202208131327 System design

#wip #source #structure

Designing systems is one of the common, critical tasks of a 202206112233 Staff-plus engineer. It's something that sets a 202206112236 Senior engineer apart. It proves that you can understand tradeoffs in technology and organizational size and maturity. It shows that you understand how to build things that are optimal for now and have a clear path to the future you're working toward. Many engineers plateau at a place where they can understand and implement any type of tech but aren't capable of planning out new systems from scratch based on some need of the business.

Example systems to learn how to design

Rate limiter
Consistent hashing
Key-value store
Unique id generator in distributed systems
Url shortener
Web crawler
Notifications
News feed
Chat
Search autocomplete
YouTube
Google Drive

Example: Scale from 0 to 1M users

start with a single server. DNS somewhere directs all traffic to the web server where everything from apps, to APIs, to DBs are housed.
The first interesting scale point is when you need to separate your database from your web servers. At this point you probably have enough reason to discuss the exact details of the DB you're using. Should you be using a relational DB or a NoSQL document store?
The next decision point is the scaling strategy you'll take.

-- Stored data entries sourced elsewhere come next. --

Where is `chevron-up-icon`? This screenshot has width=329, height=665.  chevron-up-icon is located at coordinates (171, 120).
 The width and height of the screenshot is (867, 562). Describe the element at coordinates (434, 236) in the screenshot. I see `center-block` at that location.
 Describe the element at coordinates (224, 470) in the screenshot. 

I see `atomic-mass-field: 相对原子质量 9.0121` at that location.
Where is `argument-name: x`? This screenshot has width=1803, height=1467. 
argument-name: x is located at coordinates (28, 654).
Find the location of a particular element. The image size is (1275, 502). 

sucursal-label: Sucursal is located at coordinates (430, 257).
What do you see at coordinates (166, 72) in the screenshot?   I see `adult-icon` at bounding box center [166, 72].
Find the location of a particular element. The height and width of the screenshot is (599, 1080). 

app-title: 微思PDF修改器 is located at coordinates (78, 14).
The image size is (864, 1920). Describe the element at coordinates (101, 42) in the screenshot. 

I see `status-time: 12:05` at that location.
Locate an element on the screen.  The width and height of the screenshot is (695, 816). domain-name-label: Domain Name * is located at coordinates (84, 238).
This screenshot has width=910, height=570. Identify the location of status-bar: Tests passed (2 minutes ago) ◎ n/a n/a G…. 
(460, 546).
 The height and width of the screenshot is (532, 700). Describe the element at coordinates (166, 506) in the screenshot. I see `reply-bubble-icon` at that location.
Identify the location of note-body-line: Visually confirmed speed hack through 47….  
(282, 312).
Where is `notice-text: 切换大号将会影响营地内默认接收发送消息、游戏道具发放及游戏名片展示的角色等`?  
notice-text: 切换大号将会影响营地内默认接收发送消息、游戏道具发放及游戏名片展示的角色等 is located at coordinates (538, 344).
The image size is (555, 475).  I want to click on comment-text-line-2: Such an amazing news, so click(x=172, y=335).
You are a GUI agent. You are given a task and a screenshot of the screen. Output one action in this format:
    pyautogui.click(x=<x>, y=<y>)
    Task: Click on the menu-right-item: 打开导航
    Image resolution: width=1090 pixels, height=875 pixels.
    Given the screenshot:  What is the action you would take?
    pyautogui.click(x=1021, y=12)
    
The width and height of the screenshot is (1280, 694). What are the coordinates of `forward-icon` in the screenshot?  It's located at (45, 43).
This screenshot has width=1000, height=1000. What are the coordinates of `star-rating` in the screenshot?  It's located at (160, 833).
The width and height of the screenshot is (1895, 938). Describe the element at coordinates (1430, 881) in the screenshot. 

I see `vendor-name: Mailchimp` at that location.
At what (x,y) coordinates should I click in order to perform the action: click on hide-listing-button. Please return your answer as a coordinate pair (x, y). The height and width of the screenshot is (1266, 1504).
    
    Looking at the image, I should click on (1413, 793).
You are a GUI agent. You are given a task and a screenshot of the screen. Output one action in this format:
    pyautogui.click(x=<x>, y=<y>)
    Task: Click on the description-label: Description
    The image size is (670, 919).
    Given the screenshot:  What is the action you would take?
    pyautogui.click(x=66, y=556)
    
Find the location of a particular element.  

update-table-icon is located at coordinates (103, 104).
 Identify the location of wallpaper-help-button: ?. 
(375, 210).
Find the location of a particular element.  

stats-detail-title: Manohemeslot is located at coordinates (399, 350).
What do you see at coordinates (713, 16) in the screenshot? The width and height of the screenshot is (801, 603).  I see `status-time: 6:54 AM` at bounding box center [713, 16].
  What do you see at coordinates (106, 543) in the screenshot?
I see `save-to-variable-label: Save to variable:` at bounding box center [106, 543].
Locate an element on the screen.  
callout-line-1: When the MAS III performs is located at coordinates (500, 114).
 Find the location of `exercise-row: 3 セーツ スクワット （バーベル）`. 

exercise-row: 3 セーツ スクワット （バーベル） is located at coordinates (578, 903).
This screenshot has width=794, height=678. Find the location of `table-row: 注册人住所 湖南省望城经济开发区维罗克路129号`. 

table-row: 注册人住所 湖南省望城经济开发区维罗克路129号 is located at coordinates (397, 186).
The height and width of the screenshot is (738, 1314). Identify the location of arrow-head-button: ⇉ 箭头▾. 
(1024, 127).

When moving beyond the
- Should you scale horizontally? This will require additional complexity in load balancers and deployments. At the same time, this unlocks deployment and experimentation strategies like canaries and A/B testing.
- Should you scale vertically? This will require more money and a better understanding of whether you're optimizing your resource usage between peak and off-peak hours. You also retain simplicity. This is a common approach for DB servers until other constraints require distribution since stateful services (like a data store) are much more challenging to distribute correctly.
At some point you'll have to replicate your DB and distribute it in some way. A common strategy is the primary replica database distribution pattern. The primary instance is the only one that accepts writes which are then replicated to the others, while the others are allowed to accept read requests. This isn't ideal for certain types of traffic like OLTP systems, and can have side-effects like read-after-write staleness.
Caching can be a big performance win at this point. Typically with caching, you have to make decisions based on real data about the expiration and eviction strategy of the cache. Consistency can also be an issue when a cache hits on stale data.